Las dos primeras noches tras la prohibición, los carcamales de la Meridiana se la saltaron y siguieron tocando las narices donde solían sin que las fuerzas del orden cumplieran con su obligación de desalojarlos. A la tercera, fueron disueltos con suma educación, no se les fuera a lesionar un jubilator y tuviéramos un problema. Desde su duro e inhumano exilio, Puigdemont protestó por la prohibición, ya que, según él, jorobarles la existencia a tus vecinos es una manera insuperable de obedecer el mandato del 1 de octubre. Y su fiel Laura Borràs tuvo el cuajo de sumarse a los amotinados, aunque solo estuvo diez minutos y apenas dio tiempo para unas pocas fotos y algún que otro vídeo (enhorabuena por retratarse al lado del inefable Freddi Bentanachs, expistolero de Terra Lliure: justo lo que necesita un político que aspire a que se le tome en serio). Así demostró que ella solo obedece a la justicia española, aunque sea refunfuñando, y que las decisiones de su propio gobierno se las pasa por el arco de triunfo (otro clavo en su ataúd, a sumar al vodevil del caso Juvillà y a sus extraños mangoneos financieros de cuando dirigía la ILC).

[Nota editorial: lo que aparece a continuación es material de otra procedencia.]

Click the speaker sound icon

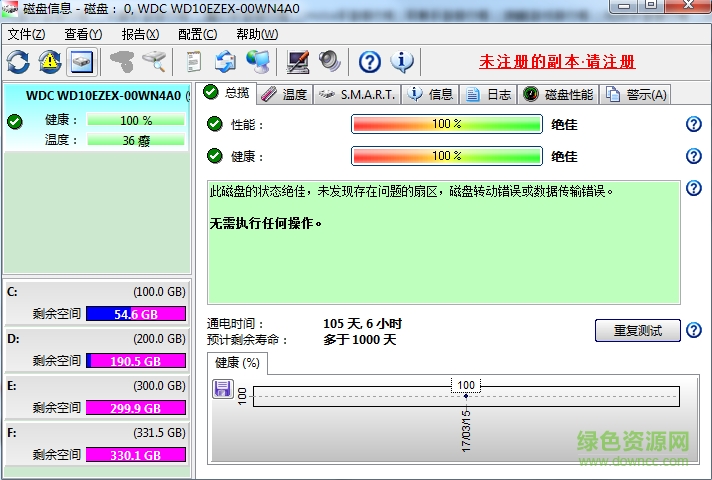click(x=330, y=62)
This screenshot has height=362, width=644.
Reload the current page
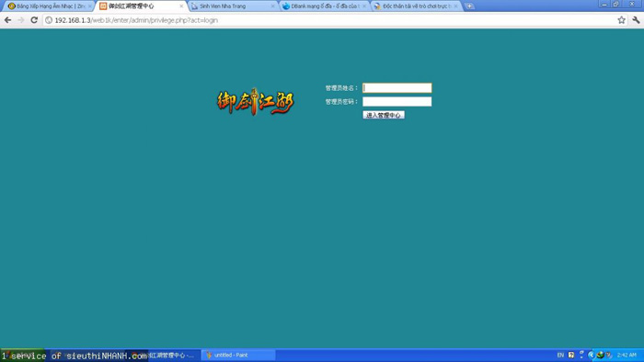tap(34, 20)
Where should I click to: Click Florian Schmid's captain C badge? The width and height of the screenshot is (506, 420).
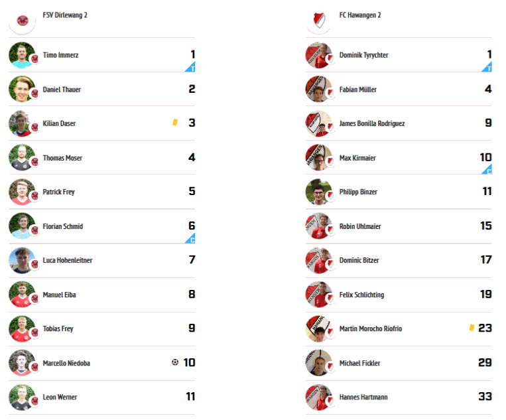pos(190,238)
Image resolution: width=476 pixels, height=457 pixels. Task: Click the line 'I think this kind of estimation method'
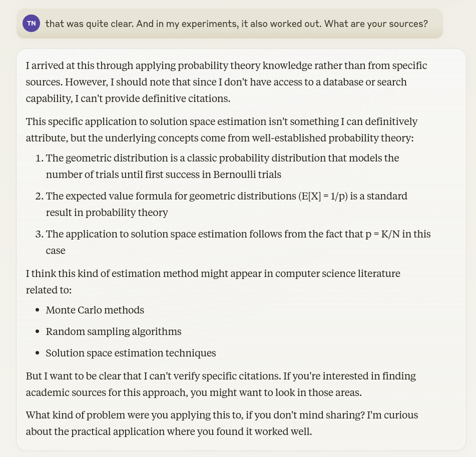tap(213, 274)
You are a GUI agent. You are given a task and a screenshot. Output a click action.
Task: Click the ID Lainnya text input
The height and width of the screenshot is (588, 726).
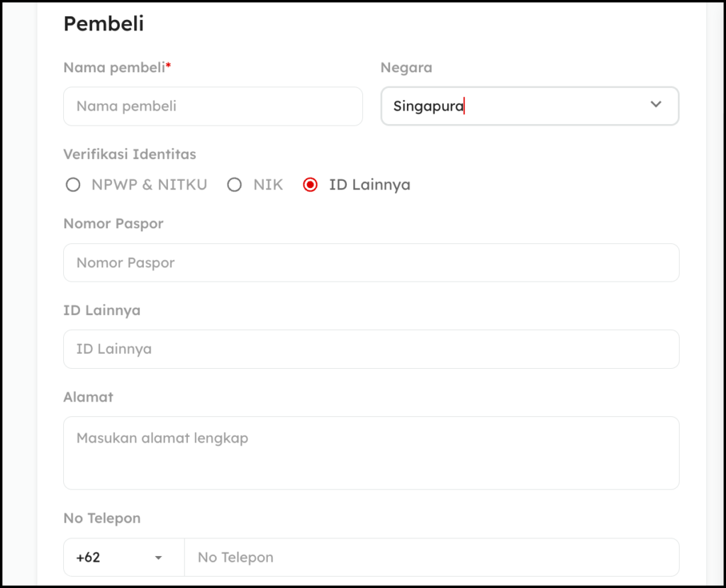371,349
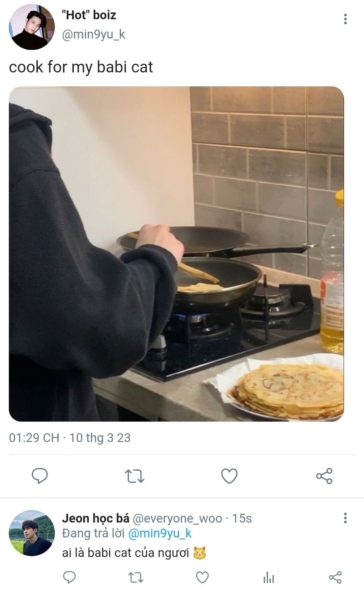Like the "cook for my babi cat" tweet
364x590 pixels.
229,476
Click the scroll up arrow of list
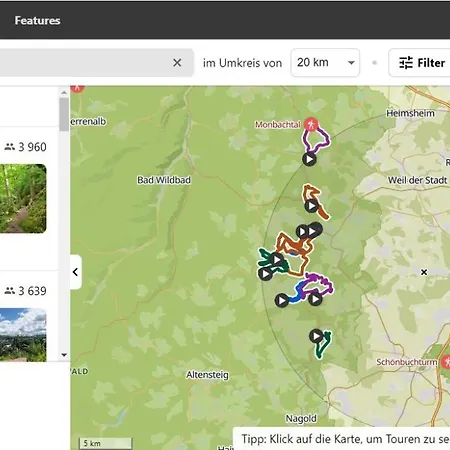 (64, 93)
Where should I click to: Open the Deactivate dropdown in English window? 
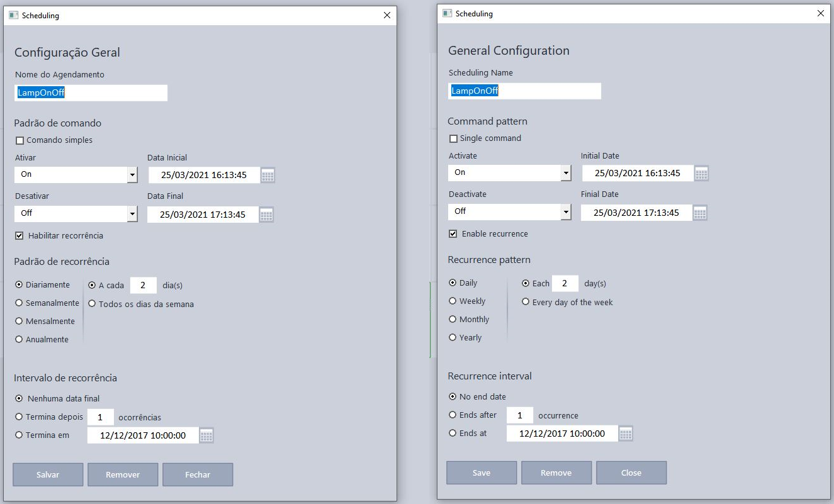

Evidentemente, aquí nadie piensa pedir disculpas por los dos años de pitorreo lazi en la Meridiana. Como la cosa ya cantaba, se optó finalmente por chaparla, pero dejando bien claro que la culpa de todo era de los fachas provocadores. De la dejación de funciones por parte de la Guardia Urbana y la policía autonómica, ni una palabra. Y de la pachorra del gobierno central, tampoco. En la Cataluña actual (incluida Barcelona), el lazo amarillo (físico o mental) es el más eficaz “detente, bala” que quepa imaginar. Parafraseando al castrismo, dentro del lazismo, todo, y fuera del lazismo, nada (como bien sabe la alcaldesa de Vic).
¿Se conformarán los carcamales patrióticos con la placita que hemos puesto a su disposición para que se desfoguen un rato? ¿Optará Laura Borrás por cortar la Meridiana con su propio coche de lujo, colocándolo en batería cuando le dé por ahí? ¿Se disculpará alguien con los vecinos y automovilistas de la Meridiana? Solo tengo respuesta a la tercera pregunta: no. En el imaginario lazi, la tabarra de la Meridiana era una gesta cotidiana echada a perder por los inevitables provocadores españolistas de extrema derecha, esos miserables que, con tal de poner palos en las ruedas de la república, son capaces de cualquier atrocidad.
A mí me parece un milagro que en dos años nadie le haya partido la cara a algún viejo imbécil que, en vez de dedicarse a jugar a la petanca o a supervisar obras públicas, optaba por joderles la vida a sus vecinos noche tras noche.